• ASSIGNED TASK:
The expected answer is a copy of every line in the listing that has the word "screenshot".

• SOURCE INFORMATION:
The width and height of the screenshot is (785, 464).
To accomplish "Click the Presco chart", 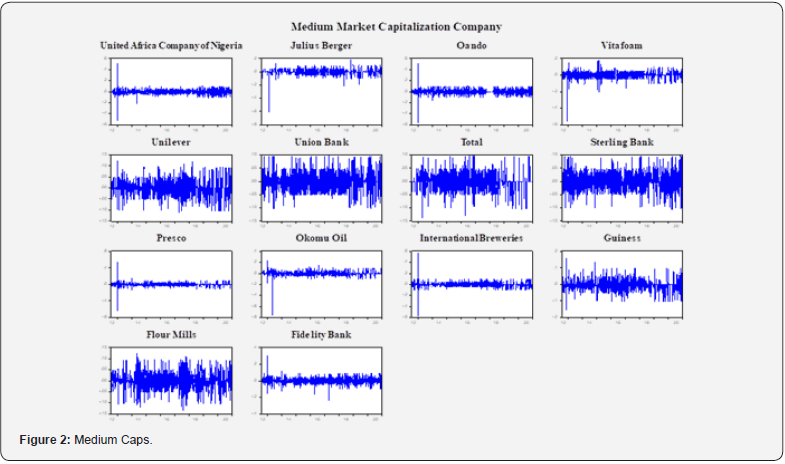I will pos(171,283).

* * *

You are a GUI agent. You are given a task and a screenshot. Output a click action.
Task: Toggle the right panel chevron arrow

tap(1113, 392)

• WORKED SOLUTION:
The width and height of the screenshot is (785, 464).
You are a GUI agent. You are given a task and a screenshot. Output a click action.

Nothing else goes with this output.